Instruction:
Rewrite the part that opens with the row containing "Image resolution: width=1113" and closes with the row containing "point(53,475)", replacing "home icon" with "house icon" and changing nothing else. Leave the pictures out of your answer.
______________________________
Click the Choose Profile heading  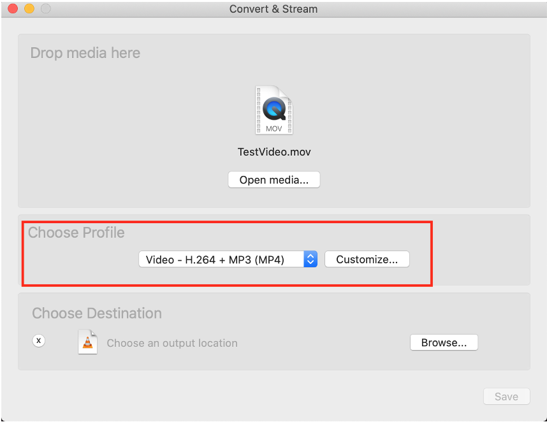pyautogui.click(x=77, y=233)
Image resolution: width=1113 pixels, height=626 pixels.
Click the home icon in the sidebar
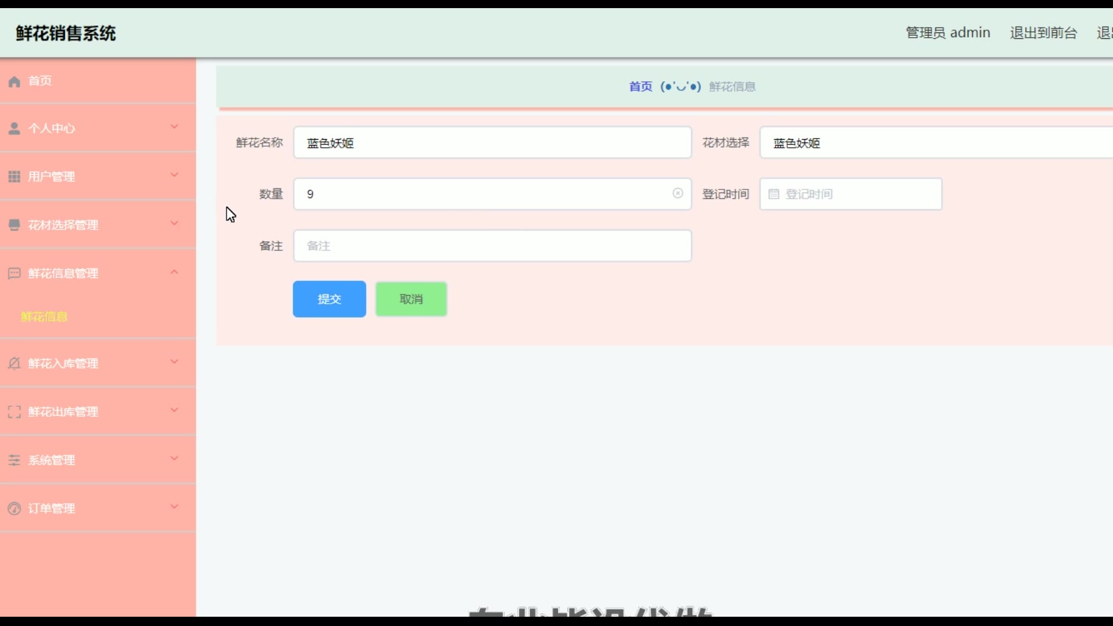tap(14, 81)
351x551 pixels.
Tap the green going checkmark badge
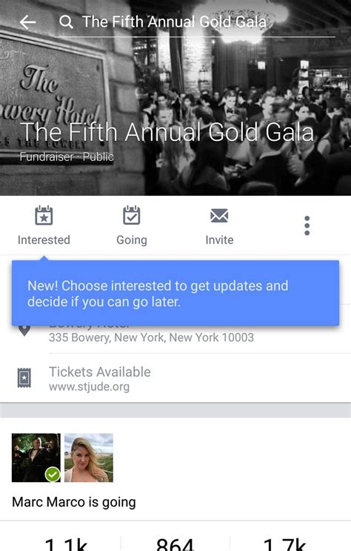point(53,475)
______________________________
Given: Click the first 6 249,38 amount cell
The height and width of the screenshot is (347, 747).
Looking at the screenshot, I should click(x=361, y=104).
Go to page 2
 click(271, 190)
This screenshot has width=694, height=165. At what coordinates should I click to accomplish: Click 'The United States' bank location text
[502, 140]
______________________________
Answer below:
Image resolution: width=1113 pixels, height=626 pixels.
Click the house icon in the sidebar
tap(14, 81)
351x551 pixels.
Tap the green going checkmark badge
point(53,475)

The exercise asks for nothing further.